(Saved entries)

—————

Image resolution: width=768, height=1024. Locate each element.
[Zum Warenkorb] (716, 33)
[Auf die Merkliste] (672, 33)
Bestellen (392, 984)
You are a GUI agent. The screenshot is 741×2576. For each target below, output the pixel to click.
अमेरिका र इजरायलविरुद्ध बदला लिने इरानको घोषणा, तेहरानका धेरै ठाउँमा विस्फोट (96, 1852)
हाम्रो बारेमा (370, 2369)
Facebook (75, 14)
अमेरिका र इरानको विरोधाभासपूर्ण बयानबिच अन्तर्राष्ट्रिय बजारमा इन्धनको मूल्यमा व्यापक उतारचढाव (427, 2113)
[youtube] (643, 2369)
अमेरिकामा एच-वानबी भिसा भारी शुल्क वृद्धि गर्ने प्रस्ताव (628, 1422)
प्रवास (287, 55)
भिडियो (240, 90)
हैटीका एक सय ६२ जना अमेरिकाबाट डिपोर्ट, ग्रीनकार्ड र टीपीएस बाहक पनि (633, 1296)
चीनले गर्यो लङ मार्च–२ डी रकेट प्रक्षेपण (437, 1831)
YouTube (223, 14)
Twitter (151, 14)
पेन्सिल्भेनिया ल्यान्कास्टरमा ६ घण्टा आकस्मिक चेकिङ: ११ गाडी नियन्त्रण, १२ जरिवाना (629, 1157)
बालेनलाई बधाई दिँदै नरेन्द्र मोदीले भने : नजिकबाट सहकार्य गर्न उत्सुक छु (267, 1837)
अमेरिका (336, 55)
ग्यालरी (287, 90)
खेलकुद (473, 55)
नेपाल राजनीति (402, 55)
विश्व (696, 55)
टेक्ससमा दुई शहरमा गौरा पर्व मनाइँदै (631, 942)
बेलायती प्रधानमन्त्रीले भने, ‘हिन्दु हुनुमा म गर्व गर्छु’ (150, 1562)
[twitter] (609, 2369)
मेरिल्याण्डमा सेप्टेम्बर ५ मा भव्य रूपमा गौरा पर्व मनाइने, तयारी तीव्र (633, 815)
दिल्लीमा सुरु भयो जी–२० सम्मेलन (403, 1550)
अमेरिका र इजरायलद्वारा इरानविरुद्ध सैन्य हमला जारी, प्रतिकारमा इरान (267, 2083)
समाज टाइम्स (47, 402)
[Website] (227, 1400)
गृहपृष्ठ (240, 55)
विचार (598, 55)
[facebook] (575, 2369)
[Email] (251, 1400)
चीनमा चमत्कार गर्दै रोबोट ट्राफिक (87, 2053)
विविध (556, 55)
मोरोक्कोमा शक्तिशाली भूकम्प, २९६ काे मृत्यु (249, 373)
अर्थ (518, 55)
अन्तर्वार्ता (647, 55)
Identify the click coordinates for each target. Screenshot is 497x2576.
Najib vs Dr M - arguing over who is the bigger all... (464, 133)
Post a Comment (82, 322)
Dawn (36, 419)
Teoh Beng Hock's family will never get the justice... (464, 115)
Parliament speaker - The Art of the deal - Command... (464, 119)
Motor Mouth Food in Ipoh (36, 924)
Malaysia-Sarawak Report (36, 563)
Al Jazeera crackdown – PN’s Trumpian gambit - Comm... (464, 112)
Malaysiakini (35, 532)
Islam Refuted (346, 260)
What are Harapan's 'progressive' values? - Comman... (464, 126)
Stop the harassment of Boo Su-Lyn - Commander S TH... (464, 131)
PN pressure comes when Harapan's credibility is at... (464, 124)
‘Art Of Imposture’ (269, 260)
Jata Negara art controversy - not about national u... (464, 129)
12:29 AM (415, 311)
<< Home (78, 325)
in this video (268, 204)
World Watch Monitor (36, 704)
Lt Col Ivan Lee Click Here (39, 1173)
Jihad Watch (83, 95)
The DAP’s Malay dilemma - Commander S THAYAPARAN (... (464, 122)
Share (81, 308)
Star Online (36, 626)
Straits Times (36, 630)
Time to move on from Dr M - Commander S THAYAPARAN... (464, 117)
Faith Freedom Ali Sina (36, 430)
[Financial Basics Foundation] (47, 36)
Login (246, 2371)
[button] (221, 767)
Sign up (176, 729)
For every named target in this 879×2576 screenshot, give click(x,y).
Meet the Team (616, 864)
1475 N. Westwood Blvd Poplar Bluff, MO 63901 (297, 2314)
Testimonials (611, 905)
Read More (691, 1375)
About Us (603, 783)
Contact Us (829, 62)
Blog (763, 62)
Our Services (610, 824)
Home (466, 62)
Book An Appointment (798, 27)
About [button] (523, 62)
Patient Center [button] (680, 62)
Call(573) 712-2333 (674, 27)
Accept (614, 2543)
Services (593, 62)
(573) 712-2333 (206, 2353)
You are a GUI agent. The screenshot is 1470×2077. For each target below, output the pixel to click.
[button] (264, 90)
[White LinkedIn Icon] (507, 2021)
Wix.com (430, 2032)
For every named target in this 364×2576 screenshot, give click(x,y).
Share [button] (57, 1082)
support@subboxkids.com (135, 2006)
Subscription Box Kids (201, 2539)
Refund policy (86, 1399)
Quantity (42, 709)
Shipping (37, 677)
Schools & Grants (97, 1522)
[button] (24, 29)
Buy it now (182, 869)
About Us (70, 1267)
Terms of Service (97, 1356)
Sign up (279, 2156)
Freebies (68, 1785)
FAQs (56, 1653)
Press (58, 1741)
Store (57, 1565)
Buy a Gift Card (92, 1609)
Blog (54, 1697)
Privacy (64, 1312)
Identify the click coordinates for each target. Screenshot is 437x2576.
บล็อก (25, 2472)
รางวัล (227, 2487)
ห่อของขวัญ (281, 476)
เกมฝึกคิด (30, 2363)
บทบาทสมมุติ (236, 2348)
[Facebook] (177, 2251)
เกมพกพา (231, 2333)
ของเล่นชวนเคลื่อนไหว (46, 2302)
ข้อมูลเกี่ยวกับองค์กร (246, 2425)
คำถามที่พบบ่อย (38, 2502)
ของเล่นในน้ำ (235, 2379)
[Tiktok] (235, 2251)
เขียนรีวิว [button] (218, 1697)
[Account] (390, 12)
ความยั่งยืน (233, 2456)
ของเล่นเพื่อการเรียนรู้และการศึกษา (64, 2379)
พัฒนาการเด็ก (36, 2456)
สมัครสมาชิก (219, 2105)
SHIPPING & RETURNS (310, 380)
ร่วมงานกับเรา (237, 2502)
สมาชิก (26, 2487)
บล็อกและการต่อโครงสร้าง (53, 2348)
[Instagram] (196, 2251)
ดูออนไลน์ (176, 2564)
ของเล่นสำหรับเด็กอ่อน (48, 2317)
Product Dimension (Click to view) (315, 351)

—————

» **Aim of the task**
Exactly as they stand, please print the lines from the first line of the records above down to the line that includes "विश्व (696, 55)", both of those included and no others.

» **Answer to this task**
Image resolution: width=768, height=1024. Locate each element.
[Zum Warenkorb] (716, 33)
[Auf die Merkliste] (672, 33)
Bestellen (392, 984)
You are a GUI agent. The screenshot is 741×2576. For each target below, output the pixel to click.
अमेरिका र इजरायलविरुद्ध बदला लिने इरानको घोषणा, तेहरानका धेरै ठाउँमा विस्फोट (96, 1852)
हाम्रो बारेमा (370, 2369)
Facebook (75, 14)
अमेरिका र इरानको विरोधाभासपूर्ण बयानबिच अन्तर्राष्ट्रिय बजारमा इन्धनको मूल्यमा व्यापक उतारचढाव (427, 2113)
[youtube] (643, 2369)
अमेरिकामा एच-वानबी भिसा भारी शुल्क वृद्धि गर्ने प्रस्ताव (628, 1422)
प्रवास (287, 55)
भिडियो (240, 90)
हैटीका एक सय ६२ जना अमेरिकाबाट डिपोर्ट, ग्रीनकार्ड र टीपीएस बाहक पनि (633, 1296)
चीनले गर्यो लङ मार्च–२ डी रकेट प्रक्षेपण (437, 1831)
YouTube (223, 14)
Twitter (151, 14)
पेन्सिल्भेनिया ल्यान्कास्टरमा ६ घण्टा आकस्मिक चेकिङ: ११ गाडी नियन्त्रण, १२ जरिवाना (629, 1157)
बालेनलाई बधाई दिँदै नरेन्द्र मोदीले भने : नजिकबाट सहकार्य गर्न उत्सुक छु (267, 1837)
अमेरिका (336, 55)
ग्यालरी (287, 90)
खेलकुद (473, 55)
नेपाल राजनीति (402, 55)
विश्व (696, 55)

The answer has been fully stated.